>>>
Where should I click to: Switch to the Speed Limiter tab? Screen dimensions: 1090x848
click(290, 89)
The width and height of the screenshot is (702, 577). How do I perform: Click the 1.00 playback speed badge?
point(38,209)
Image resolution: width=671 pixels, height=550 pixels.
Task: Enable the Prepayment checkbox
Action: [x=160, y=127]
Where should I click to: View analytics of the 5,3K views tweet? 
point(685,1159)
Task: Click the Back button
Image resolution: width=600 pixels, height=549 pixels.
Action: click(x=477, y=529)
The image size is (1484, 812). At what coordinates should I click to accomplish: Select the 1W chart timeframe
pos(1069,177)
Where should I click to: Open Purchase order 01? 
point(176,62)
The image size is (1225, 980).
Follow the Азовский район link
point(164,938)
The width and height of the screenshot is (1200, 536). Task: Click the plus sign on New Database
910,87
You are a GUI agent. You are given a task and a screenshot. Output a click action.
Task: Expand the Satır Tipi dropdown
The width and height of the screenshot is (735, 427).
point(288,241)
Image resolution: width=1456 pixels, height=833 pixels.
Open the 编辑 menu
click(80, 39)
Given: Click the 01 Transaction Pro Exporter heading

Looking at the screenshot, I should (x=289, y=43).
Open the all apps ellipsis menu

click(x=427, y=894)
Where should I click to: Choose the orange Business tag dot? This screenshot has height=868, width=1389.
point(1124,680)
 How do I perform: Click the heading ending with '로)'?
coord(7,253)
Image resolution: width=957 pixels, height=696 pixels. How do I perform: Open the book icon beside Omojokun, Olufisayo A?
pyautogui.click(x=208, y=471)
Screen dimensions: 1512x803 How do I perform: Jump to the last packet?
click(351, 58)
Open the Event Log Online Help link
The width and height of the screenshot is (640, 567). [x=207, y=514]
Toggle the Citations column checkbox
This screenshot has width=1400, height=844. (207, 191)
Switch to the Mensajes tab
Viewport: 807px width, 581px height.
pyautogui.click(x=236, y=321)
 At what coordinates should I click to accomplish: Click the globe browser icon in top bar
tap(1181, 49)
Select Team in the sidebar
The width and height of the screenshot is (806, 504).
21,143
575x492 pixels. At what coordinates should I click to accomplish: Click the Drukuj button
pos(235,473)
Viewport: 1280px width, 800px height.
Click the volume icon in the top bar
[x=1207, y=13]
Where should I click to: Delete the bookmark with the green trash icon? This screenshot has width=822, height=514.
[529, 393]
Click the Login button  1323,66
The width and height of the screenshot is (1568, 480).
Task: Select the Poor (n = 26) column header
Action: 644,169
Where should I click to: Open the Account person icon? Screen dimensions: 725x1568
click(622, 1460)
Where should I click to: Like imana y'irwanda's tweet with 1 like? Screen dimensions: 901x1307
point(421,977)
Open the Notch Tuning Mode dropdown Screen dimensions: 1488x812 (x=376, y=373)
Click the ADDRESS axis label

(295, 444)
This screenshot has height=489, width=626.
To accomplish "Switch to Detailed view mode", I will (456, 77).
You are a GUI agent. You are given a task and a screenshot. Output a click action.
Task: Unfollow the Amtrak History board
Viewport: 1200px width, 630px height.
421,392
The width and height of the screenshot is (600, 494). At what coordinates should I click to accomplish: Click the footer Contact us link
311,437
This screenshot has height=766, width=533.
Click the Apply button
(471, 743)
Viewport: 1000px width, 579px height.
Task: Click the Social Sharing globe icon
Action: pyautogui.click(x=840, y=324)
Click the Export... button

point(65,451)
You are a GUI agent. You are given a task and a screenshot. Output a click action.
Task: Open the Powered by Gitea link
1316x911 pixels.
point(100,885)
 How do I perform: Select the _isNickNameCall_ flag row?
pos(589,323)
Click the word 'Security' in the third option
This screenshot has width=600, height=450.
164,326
<<<
- _TASK BRIEF_:
Output everything in the records from the line containing "The image size is (1225, 980)." down to the line containing "click(351, 58)", reproduced line for line without any changes.

- _RESULT_:
The image size is (1225, 980).
Follow the Азовский район link
point(164,938)
The width and height of the screenshot is (1200, 536). Task: Click the plus sign on New Database
910,87
You are a GUI agent. You are given a task and a screenshot. Output a click action.
Task: Expand the Satır Tipi dropdown
The width and height of the screenshot is (735, 427).
point(288,241)
Image resolution: width=1456 pixels, height=833 pixels.
Open the 编辑 menu
click(80, 39)
Given: Click the 01 Transaction Pro Exporter heading

Looking at the screenshot, I should (x=289, y=43).
Open the all apps ellipsis menu

click(x=427, y=894)
Where should I click to: Choose the orange Business tag dot? This screenshot has height=868, width=1389.
point(1124,680)
 How do I perform: Click the heading ending with '로)'?
coord(7,253)
Image resolution: width=957 pixels, height=696 pixels. How do I perform: Open the book icon beside Omojokun, Olufisayo A?
pyautogui.click(x=208, y=471)
Screen dimensions: 1512x803 How do I perform: Jump to the last packet?
click(351, 58)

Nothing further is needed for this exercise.